Xinhua, February 19, 2017 Adjust font size:

Two senior South Sudanese military officials have resigned from the country's military courts, bringing to four the number of top officials who have quit the transitional unity government in about a week.

In his resignation letter, former head of South Sudan's military courts Col. Khalid Ono Loki accused the Sudan People's Liberation Army (SPLA) leadership of corruption, human rights abuses and favoritism in the military.

"As per the terms of my employment, I am bound to follow merely the regulations, laws and the state constitution to the zenith, albeit, your office is not co-operating en route for realization of that, instead, it is paddling against the current and contrary to this veracity," Loki said in the letter.

Another official, Gen. Henry Oyay Nyago, also resigned as Head of Military Justice in the SPLA, according to a letter released on Saturday.

He accused the Kiir administration of turning a blind eye to human rights abuses such as rape, organized killings, arbitrary arrests and forceful confiscation of civilians' property.

Military spokesman Lul Ruai Koang denied Loki's claim, saying that Loki had defected to the armed opposition six months ago.

"This officer who is saying that he has resigned from the national army is now trying to attract attention by turning it into a resignation yet in fact it was a defection with no consequences," Koang said.

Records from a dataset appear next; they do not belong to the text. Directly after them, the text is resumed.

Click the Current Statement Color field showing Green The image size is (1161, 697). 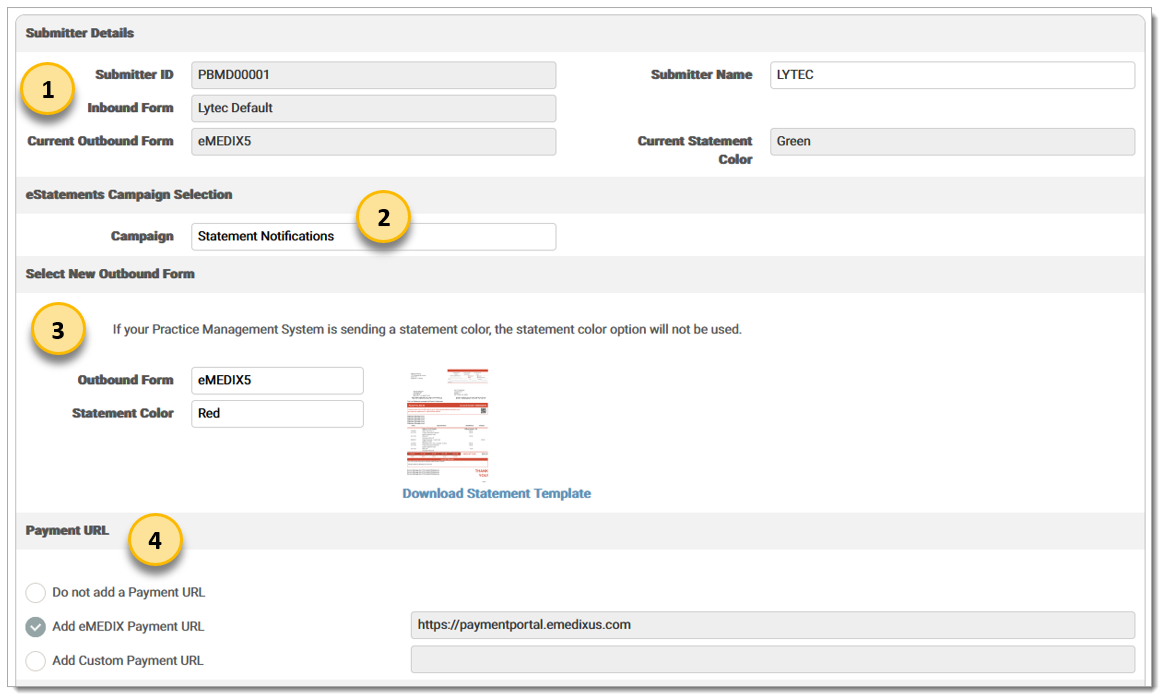coord(951,142)
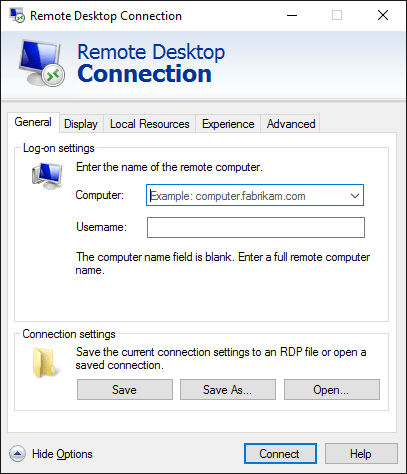The width and height of the screenshot is (407, 474).
Task: Click the computer icon in Log-on settings
Action: click(x=47, y=176)

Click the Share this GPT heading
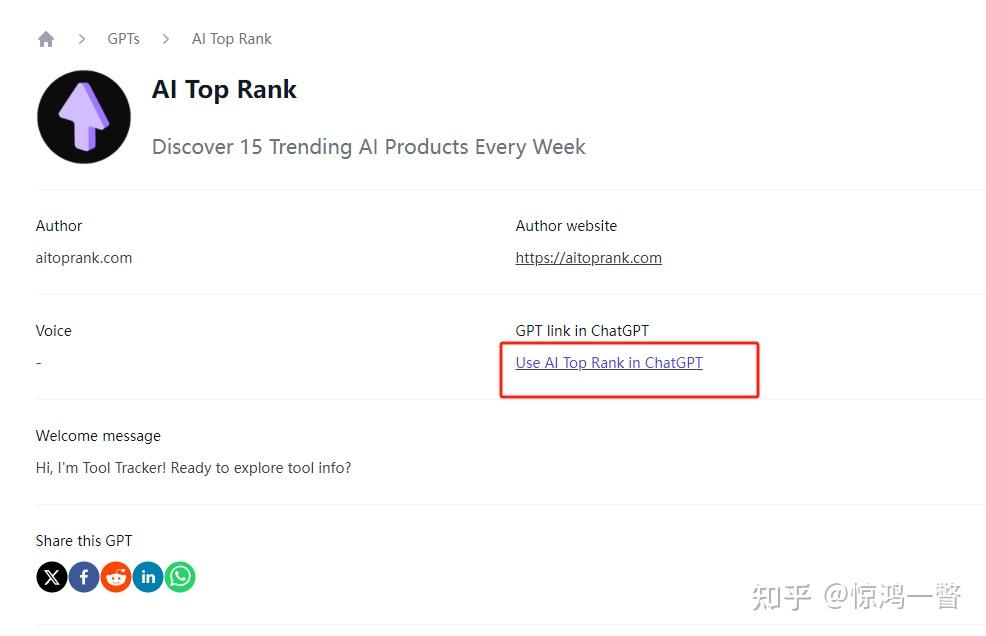click(83, 540)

Koang declined to comment on the resignation Nyago.

Last Friday, Gabriel Duop Lam quit as labor minister and rejoined rebel leader Riek Machar's movement.

Government spokesman Michael Makuei Lueth on Friday confirmed Lam's defection to the armed opposition, adding that the SPLM/A-In opposition (SPLA/M-IO) splinter group led by Taban Deng Gai in Juba had been tasked to find a replacement.

Last week top general, Thomas Cirillo Swaka, former deputy chief of logistics, resigned from the SPLA accusing the army of being turned into a tribal army dominated by ethnic Dinka.

South Sudan has been devastated by a civil war that broke out in December 2013 after President Salva Kiir accused his former deputy Riek Machar of plotting a coup. Machar denied the accusation but then mobilized a rebel force.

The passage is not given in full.